*DATA TO USE*:
-------------------------

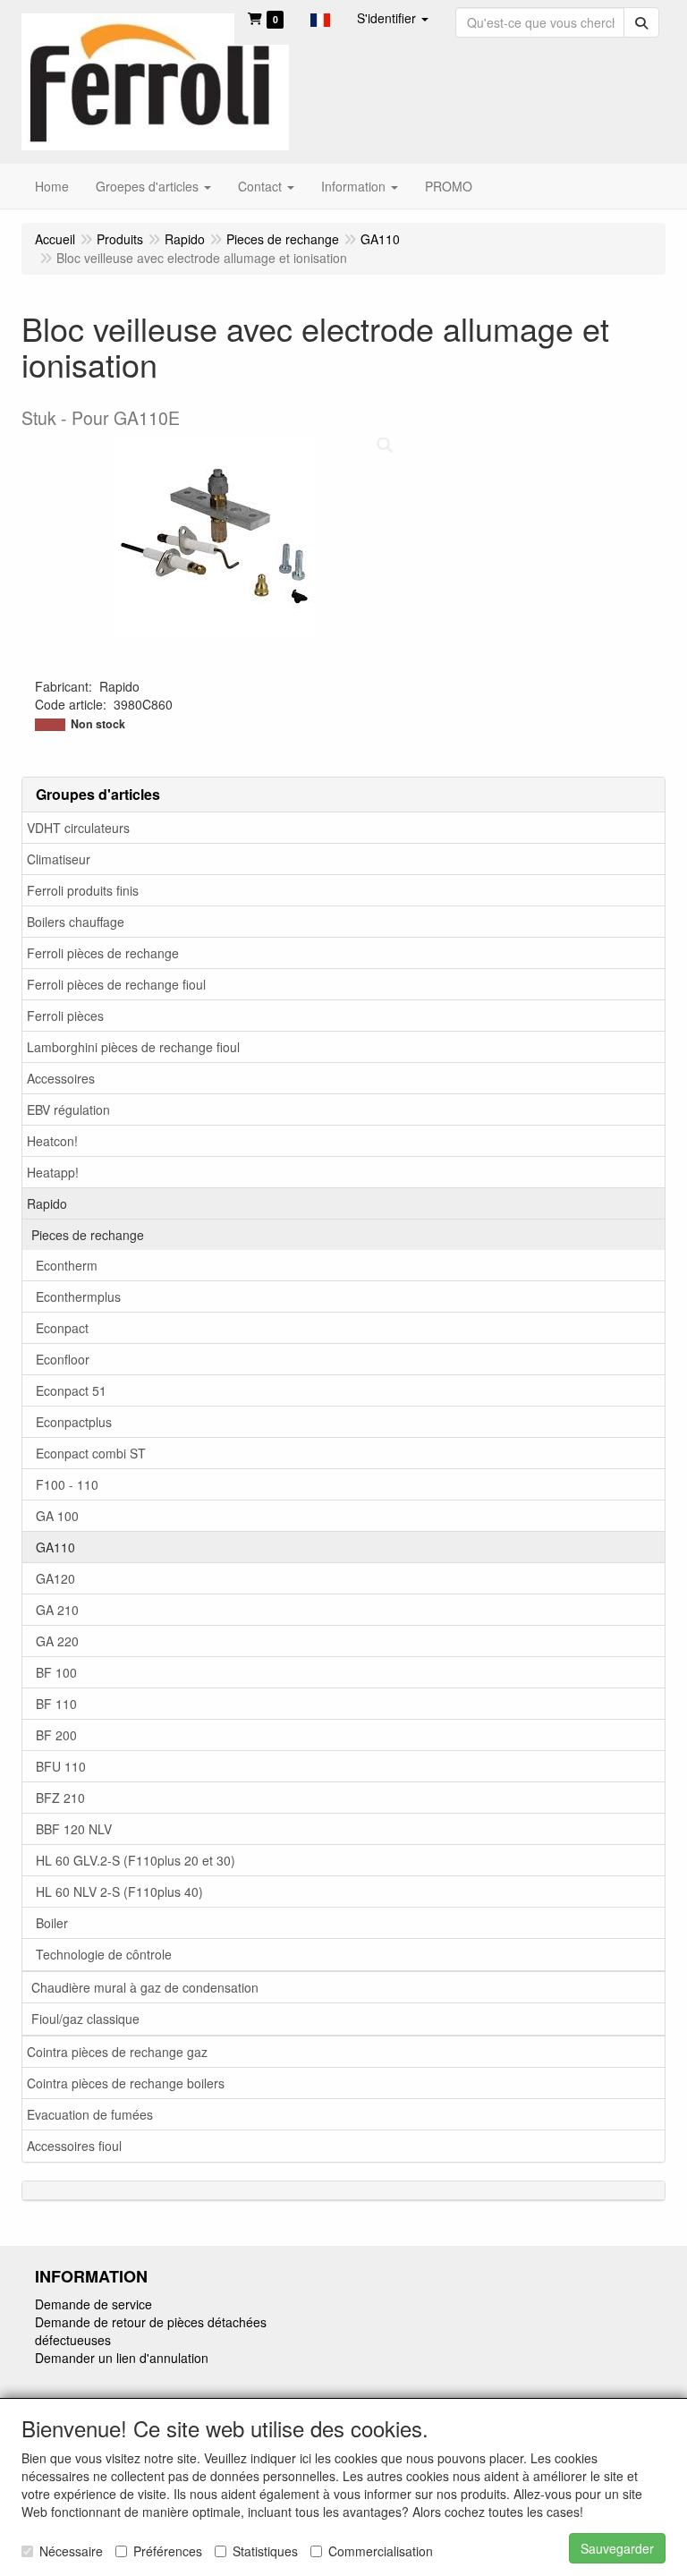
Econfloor (62, 1359)
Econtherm (67, 1265)
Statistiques (265, 2551)
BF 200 (56, 1735)
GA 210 (57, 1610)
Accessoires (61, 1078)
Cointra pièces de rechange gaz (117, 2052)
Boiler (52, 1923)
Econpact (62, 1328)
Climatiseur (58, 859)
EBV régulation (68, 1109)
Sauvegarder (617, 2548)
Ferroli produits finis (83, 890)
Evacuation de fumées (90, 2114)
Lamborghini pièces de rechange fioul (133, 1047)
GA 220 (57, 1641)
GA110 (55, 1547)
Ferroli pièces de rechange (103, 953)
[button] (320, 18)
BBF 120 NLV (74, 1829)
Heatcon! (52, 1141)
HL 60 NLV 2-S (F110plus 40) (119, 1891)
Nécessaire (71, 2551)
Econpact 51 (71, 1390)
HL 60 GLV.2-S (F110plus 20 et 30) (135, 1860)
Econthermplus (78, 1296)
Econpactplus (74, 1422)
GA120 (55, 1578)
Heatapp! (53, 1172)
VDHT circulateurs (78, 828)
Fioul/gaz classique (85, 2019)
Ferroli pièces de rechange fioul (116, 984)
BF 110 (56, 1704)
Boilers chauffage (75, 922)
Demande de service (93, 2304)
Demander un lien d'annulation (121, 2358)
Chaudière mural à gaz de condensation (145, 1987)
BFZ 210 (60, 1798)
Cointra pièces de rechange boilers (126, 2083)
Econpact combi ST (91, 1453)
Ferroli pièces (65, 1015)
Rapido (47, 1203)
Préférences (167, 2551)
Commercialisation (380, 2551)
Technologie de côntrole (104, 1954)
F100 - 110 (67, 1484)
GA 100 (57, 1516)
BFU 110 (61, 1766)
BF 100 (56, 1672)
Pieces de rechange (87, 1235)
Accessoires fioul (74, 2146)
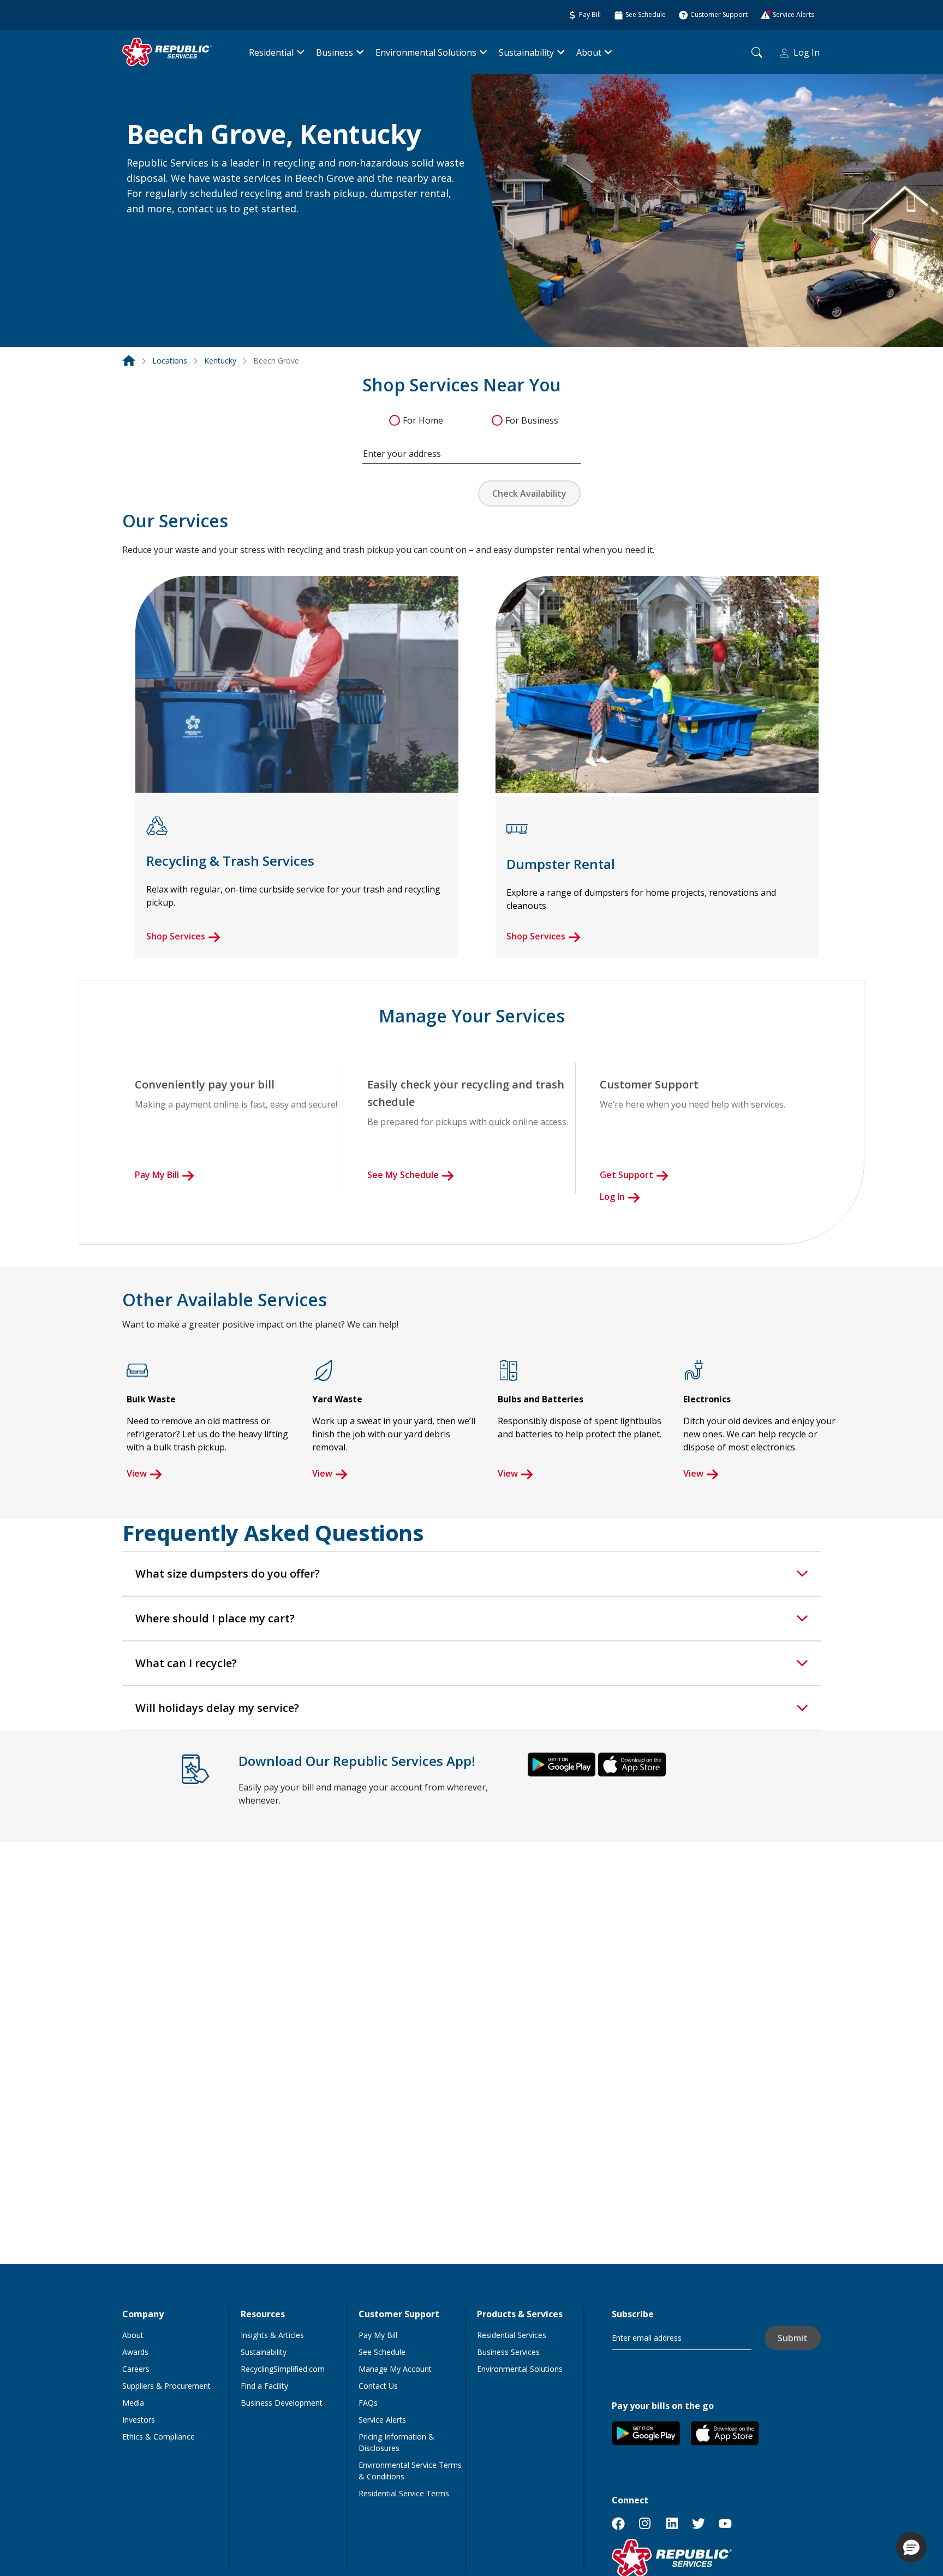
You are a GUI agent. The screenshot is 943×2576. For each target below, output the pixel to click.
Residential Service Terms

-------------------------

*AIM OF THE TASK*: Give the records back verbatim, pictures excluded.

*THE ANSWER*:
Econfloor (62, 1359)
Econtherm (67, 1265)
Statistiques (265, 2551)
BF 200 (56, 1735)
GA 210 (57, 1610)
Accessoires (61, 1078)
Cointra pièces de rechange gaz (117, 2052)
Boiler (52, 1923)
Econpact (62, 1328)
Climatiseur (58, 859)
EBV régulation (68, 1109)
Sauvegarder (617, 2548)
Ferroli produits finis (83, 890)
Evacuation de fumées (90, 2114)
Lamborghini pièces de rechange fioul (133, 1047)
GA 220 (57, 1641)
GA110 (55, 1547)
Ferroli pièces de rechange (103, 953)
[button] (320, 18)
BBF 120 NLV (74, 1829)
Heatcon! (52, 1141)
HL 60 NLV 2-S (F110plus 40) (119, 1891)
Nécessaire (71, 2551)
Econpact 51 (71, 1390)
HL 60 GLV.2-S (F110plus 20 et 30) (135, 1860)
Econthermplus (78, 1296)
Econpactplus (74, 1422)
GA120 (55, 1578)
Heatapp! (53, 1172)
VDHT circulateurs (78, 828)
Fioul/gaz classique (85, 2019)
Ferroli pièces de rechange fioul (116, 984)
BF 110 (56, 1704)
Boilers chauffage (75, 922)
Demande de service (93, 2304)
Demander un lien d'annulation (121, 2358)
Chaudière mural à gaz de condensation (145, 1987)
BFZ 210 (60, 1798)
Cointra pièces de rechange boilers (126, 2083)
Econpact combi ST (91, 1453)
Ferroli pièces (65, 1015)
Rapido (47, 1203)
Préférences (167, 2551)
Commercialisation (380, 2551)
Technologie de côntrole (104, 1954)
F100 - 110 (67, 1484)
GA 100 (57, 1516)
BFU 110 (61, 1766)
BF 100 (56, 1672)
Pieces de rechange (87, 1235)
Accessoires fioul (74, 2146)
You are a GUI agent. The screenshot is 943×2576. For each target below, output the pixel to click.
Residential Service Terms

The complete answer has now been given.